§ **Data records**
###

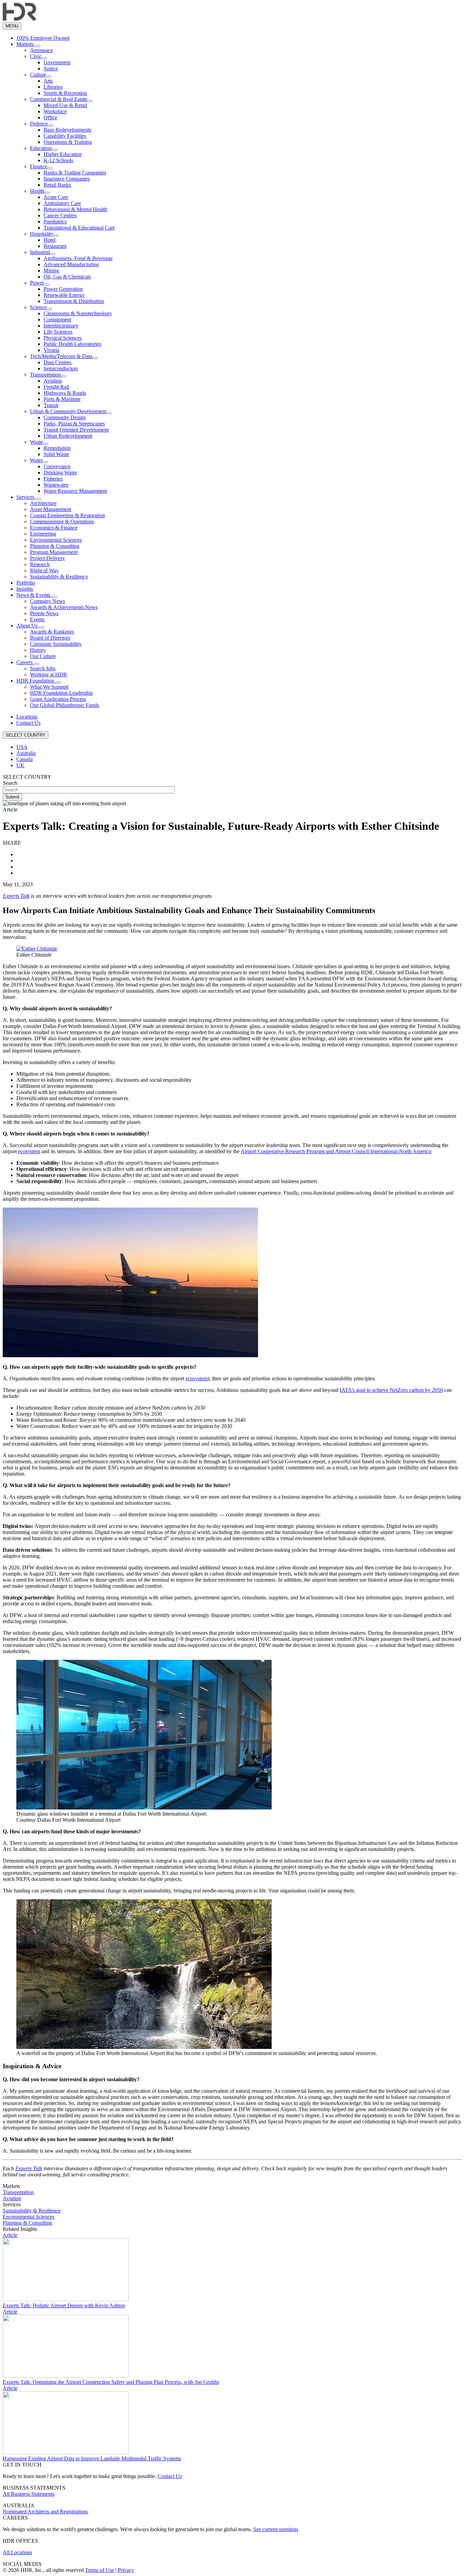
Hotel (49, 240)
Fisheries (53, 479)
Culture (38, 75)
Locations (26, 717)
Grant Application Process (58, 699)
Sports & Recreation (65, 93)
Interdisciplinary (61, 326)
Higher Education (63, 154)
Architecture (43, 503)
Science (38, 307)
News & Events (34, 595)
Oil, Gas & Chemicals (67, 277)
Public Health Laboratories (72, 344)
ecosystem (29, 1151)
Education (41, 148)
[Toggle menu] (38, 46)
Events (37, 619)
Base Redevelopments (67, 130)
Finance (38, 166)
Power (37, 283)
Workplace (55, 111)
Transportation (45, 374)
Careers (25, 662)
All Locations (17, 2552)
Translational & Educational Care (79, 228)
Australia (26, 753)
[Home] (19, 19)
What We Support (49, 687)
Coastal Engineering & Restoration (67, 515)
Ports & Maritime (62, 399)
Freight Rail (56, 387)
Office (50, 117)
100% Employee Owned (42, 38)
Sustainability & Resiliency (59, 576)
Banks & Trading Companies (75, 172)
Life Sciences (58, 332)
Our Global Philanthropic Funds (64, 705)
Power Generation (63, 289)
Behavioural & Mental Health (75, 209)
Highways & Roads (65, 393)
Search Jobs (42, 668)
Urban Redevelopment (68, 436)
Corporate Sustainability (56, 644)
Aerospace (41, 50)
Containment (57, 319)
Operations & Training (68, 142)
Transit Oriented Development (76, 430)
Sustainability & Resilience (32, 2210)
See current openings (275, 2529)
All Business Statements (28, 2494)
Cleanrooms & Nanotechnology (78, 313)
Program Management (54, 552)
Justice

###

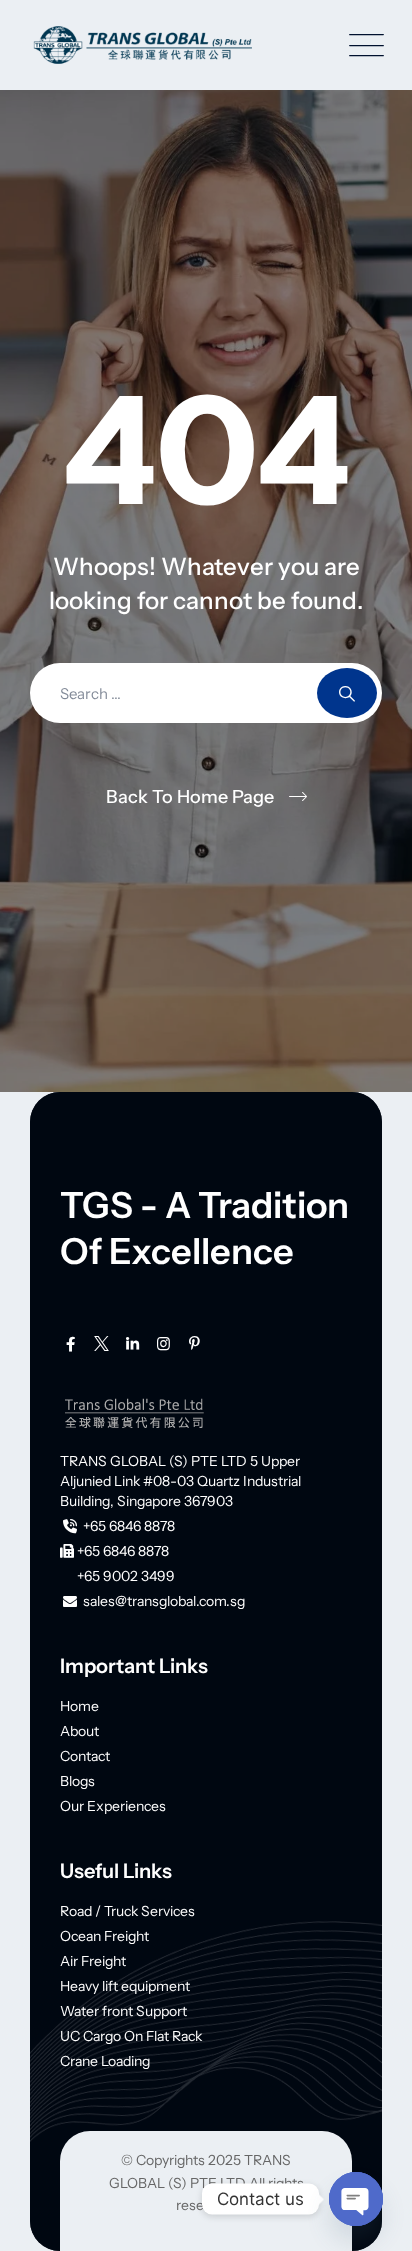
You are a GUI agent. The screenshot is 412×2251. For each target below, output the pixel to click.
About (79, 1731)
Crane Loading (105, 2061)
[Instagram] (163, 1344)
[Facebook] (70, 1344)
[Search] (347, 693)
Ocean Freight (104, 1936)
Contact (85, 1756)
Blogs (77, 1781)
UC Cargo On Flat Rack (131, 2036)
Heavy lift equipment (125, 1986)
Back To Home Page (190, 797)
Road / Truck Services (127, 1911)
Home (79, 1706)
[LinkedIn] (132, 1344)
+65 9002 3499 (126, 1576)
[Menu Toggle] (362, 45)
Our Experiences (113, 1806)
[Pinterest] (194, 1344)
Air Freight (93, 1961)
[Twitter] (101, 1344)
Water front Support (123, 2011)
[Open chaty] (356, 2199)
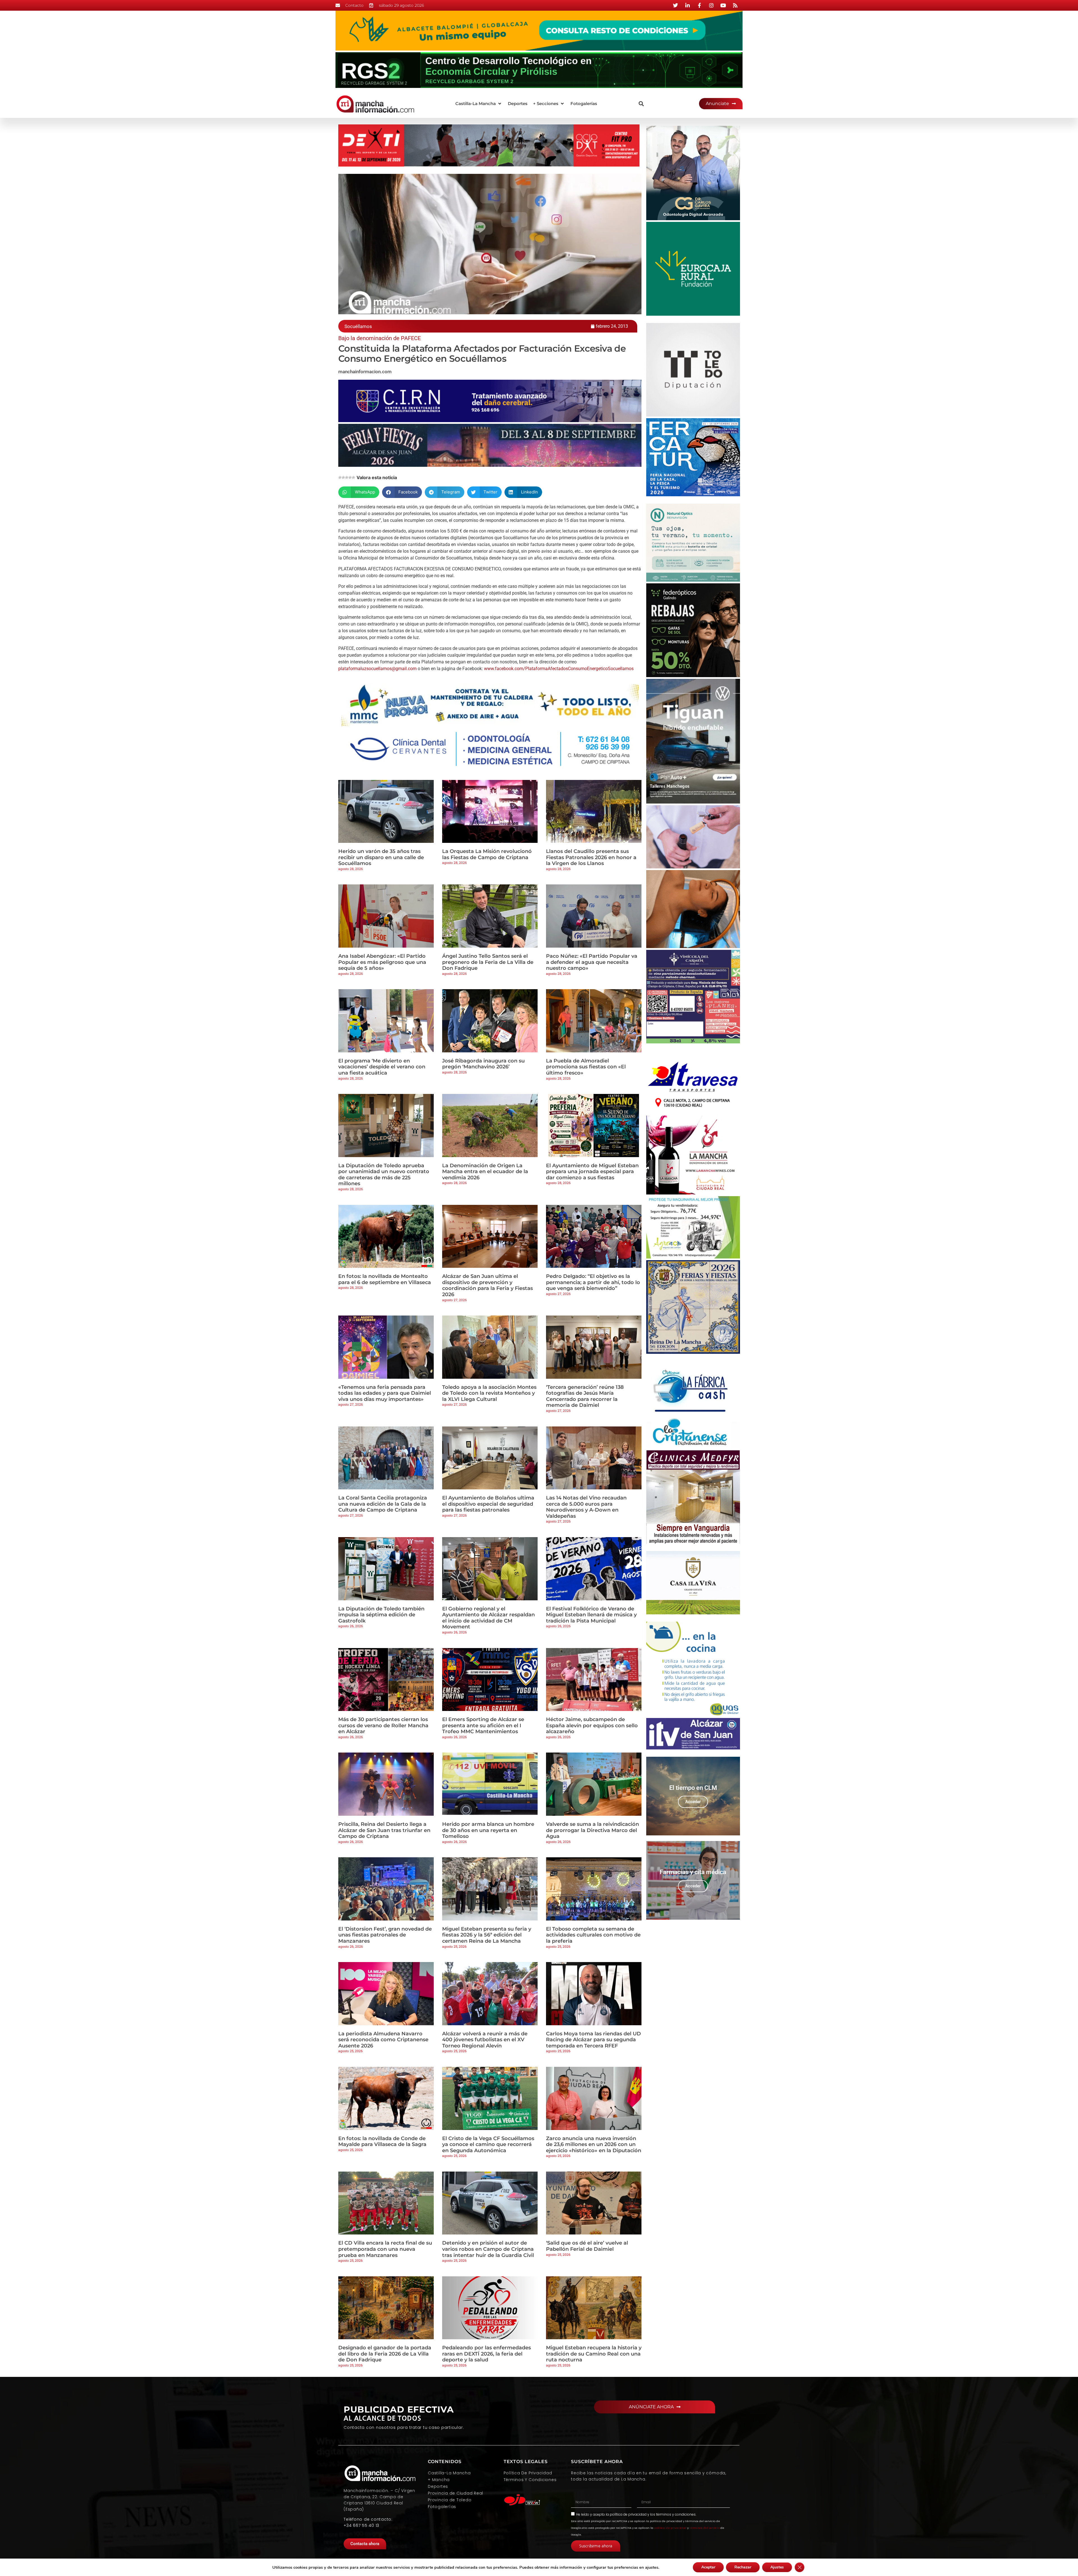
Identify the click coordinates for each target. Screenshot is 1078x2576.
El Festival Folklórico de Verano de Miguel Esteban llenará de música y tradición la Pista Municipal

###

§ **Aim of the exercise**
Once you find the line with "Hotel (49, 240)" in the entries above, output it and each line after it up to and including the line with "Sustainability & Resiliency (59, 576)", and nothing else.

§ **Output of the exercise**
Hotel (49, 240)
Fisheries (53, 479)
Culture (38, 75)
Locations (26, 717)
Grant Application Process (58, 699)
Sports & Recreation (65, 93)
Interdisciplinary (61, 326)
Higher Education (63, 154)
Architecture (43, 503)
Science (38, 307)
News & Events (34, 595)
Oil, Gas & Chemicals (67, 277)
Public Health Laboratories (72, 344)
ecosystem (29, 1151)
Education (41, 148)
[Toggle menu] (38, 46)
Events (37, 619)
Base Redevelopments (67, 130)
Finance (38, 166)
Power (37, 283)
Workplace (55, 111)
Transportation (45, 374)
Careers (25, 662)
All Locations (17, 2552)
Translational & Educational Care (79, 228)
Australia (26, 753)
[Home] (19, 19)
What We Support (49, 687)
Coastal Engineering & Restoration (67, 515)
Ports & Maritime (62, 399)
Freight Rail (56, 387)
Office (50, 117)
100% Employee Owned (42, 38)
Sustainability & Resiliency (59, 576)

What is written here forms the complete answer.